Rachel Reeves is anticipated to announce the end of a temporary 5p reduction in fuel duty(Image: Getty)

Government under pressure to introduce £70 a year pay per mile road charges

by · NottinghamshireLive

The gradual move from petrol and diesel vehicles to electric cars has sparked an urgent need for a rethink on road usage charges, says Tony Blair's thinktank. With fuel duty income predicted to plummet, alternatives such as pay-per-mile schemes need to be considered, the Tony Blair Institute has said.

Rachel Reeves is anticipated to announce the end of a temporary 5p reduction in fuel duty, possibly coupled with an inflationary increase in tax on petrol and diesel at the pumps, in the Budget next Wednesday.
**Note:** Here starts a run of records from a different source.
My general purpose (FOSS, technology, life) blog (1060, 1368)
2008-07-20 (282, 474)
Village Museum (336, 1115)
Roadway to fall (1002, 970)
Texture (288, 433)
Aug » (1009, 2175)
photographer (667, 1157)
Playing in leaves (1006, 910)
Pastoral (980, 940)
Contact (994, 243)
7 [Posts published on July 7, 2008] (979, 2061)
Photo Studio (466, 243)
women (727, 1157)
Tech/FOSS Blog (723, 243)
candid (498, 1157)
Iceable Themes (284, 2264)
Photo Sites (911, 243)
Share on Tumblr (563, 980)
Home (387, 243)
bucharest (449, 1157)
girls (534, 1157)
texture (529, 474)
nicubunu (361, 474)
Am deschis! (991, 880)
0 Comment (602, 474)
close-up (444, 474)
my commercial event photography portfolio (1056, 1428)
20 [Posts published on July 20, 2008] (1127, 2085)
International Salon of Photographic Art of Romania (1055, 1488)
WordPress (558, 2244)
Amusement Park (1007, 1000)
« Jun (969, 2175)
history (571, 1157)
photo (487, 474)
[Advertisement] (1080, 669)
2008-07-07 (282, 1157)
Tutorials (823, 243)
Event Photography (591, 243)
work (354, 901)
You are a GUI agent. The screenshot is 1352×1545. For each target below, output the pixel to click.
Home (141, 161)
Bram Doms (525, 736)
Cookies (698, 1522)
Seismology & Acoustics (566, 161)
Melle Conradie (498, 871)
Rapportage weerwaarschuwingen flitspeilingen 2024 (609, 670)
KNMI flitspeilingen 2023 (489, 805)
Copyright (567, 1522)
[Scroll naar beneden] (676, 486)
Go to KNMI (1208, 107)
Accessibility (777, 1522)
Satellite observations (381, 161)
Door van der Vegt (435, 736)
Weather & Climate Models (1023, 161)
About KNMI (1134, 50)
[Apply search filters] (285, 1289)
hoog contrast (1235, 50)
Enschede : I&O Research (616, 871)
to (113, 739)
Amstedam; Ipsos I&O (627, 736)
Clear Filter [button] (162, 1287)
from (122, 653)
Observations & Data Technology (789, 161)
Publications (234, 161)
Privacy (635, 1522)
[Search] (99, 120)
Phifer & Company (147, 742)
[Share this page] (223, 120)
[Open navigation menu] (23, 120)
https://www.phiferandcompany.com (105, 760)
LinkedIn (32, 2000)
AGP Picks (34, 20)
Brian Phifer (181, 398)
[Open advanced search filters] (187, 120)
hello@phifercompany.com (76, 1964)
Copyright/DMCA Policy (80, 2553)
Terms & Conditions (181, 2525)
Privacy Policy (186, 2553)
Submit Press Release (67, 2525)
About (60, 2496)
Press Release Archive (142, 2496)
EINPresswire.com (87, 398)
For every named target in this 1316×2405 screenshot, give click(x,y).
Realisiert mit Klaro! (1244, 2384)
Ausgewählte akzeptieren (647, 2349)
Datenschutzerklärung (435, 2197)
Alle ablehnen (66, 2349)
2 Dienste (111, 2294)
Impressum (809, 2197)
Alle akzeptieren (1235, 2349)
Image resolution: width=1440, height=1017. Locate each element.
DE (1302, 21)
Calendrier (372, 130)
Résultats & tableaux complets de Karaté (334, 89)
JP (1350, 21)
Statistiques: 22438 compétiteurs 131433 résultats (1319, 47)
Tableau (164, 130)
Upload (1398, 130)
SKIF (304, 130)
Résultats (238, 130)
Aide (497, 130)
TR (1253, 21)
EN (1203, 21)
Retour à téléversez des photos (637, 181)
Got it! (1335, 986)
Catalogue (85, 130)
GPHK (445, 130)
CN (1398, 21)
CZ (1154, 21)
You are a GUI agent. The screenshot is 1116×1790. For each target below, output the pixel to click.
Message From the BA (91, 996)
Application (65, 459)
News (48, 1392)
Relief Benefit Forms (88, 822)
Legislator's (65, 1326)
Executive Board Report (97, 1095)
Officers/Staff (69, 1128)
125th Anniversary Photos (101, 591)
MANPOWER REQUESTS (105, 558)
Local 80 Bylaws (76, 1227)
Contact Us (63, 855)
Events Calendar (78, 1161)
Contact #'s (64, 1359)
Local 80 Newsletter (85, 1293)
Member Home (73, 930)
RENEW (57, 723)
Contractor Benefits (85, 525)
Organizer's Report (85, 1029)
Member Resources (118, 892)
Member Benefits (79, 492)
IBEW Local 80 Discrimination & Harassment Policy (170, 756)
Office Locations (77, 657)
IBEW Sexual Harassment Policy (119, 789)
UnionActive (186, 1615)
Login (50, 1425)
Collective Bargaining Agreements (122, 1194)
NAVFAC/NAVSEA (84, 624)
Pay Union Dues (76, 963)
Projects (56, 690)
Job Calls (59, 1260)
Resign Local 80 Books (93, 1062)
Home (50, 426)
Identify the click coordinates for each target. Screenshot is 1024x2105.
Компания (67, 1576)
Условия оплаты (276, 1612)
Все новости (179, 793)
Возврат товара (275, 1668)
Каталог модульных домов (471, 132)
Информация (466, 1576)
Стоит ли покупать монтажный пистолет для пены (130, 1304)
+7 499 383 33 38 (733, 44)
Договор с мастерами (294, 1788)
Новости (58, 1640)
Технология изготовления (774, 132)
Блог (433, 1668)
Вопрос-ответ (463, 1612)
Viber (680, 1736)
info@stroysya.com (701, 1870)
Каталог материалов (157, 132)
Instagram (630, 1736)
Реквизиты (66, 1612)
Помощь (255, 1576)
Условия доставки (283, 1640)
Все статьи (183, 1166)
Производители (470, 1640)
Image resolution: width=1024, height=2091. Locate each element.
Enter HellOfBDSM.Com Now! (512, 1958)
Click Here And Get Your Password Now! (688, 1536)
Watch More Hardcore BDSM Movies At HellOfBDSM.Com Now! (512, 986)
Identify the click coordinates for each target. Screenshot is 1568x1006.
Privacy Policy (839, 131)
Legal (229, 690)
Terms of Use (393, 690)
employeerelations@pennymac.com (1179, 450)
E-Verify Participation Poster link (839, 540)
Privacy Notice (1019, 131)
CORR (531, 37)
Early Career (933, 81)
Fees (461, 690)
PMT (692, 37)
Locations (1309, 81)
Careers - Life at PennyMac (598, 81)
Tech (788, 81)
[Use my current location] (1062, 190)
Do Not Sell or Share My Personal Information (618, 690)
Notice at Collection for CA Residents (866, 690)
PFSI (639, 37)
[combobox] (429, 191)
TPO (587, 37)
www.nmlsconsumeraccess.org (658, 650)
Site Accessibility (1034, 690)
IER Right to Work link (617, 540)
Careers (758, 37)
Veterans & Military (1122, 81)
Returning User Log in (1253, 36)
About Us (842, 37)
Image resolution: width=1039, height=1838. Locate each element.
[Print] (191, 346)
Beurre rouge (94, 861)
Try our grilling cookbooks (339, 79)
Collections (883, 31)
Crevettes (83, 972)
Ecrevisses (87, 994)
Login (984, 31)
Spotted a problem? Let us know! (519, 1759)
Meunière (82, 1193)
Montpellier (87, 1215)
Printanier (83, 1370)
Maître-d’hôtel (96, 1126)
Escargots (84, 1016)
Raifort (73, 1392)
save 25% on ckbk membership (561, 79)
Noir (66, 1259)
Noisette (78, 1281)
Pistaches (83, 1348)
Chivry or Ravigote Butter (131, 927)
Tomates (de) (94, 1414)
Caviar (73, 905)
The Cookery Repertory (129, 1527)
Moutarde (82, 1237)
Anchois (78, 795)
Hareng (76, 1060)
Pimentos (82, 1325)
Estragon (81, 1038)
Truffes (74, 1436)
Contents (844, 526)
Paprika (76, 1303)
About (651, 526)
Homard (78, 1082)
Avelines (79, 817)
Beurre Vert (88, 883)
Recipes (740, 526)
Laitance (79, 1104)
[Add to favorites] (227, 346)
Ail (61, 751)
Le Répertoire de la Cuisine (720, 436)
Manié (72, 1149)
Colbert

However, the Institute suggests that instead of reinstating fuel duty rates as planned, Reeves should introduce a simple road pricing system of 1p per mile for cars and vans, and between 2.5p to 4p for lorries and heavy goods vehicles.

A new report from the institute argues that this change would generate the same revenue from motorists as the Treasury expects to raise from ending the 2022 temporary cut in fuel duty – making it potentially less politically contentious if implemented now rather than later. Attempts by the Blair government in 2007 to introduce widespread road tolling were met with public opposition and a record number of people signed a parliamentary petition in protest.

However, the rise of electric cars and the feared loss of fuel duty income, which generates about £25 billion annually, has reignited calls for reform. According to The Guardian, the Institute has posited that introducing a minimal road pricing scheme would be instrumental in updating UK's vehicle taxation system for the burgeoning electric-vehicle epoch and aid in averting a detrimental surge in road congestion. It is predicted that the initial rate of charging may tally at an annual cost of approximately £70 for the average driver, calculated using mileage data sourced from car odometers during their yearly MOT test.

The report hints at retaining but freezing fuel duty and suggests its eventual obsolescence as vehicles transition to zero-emission, with the estimated per-mile charge reaching between 10 to 12p by mid-century. Recent weeks have seen surging discussions on potential reforms, further fuelled after Sir John Armitt of the National Infrastructure Commission mooted road pricing as "inevitable".

Pro-reform groups such as the Campaign for Better Transport have been calling for pay-per-mile charges on electric vehicles. Even motoring organisation RAC acknowledges impending changes; earlier this year, Simon Williams, the RAC's head of policy, pronounced: "As more and more EVs come on to the roads the Government will need to tax drivers differently. We think replacing fuel duty with a pay-per-mile system as soon as possible is the way forward as then the only tax levied on fuel would be VAT. This would give retailers nowhere to hide."

A government spokesperson clarified the situation, stating: "We have no plans to introduce road pricing. We are committed to supporting our automotive sector as we transition to electric vehicles in order to meet our legally binding climate targets."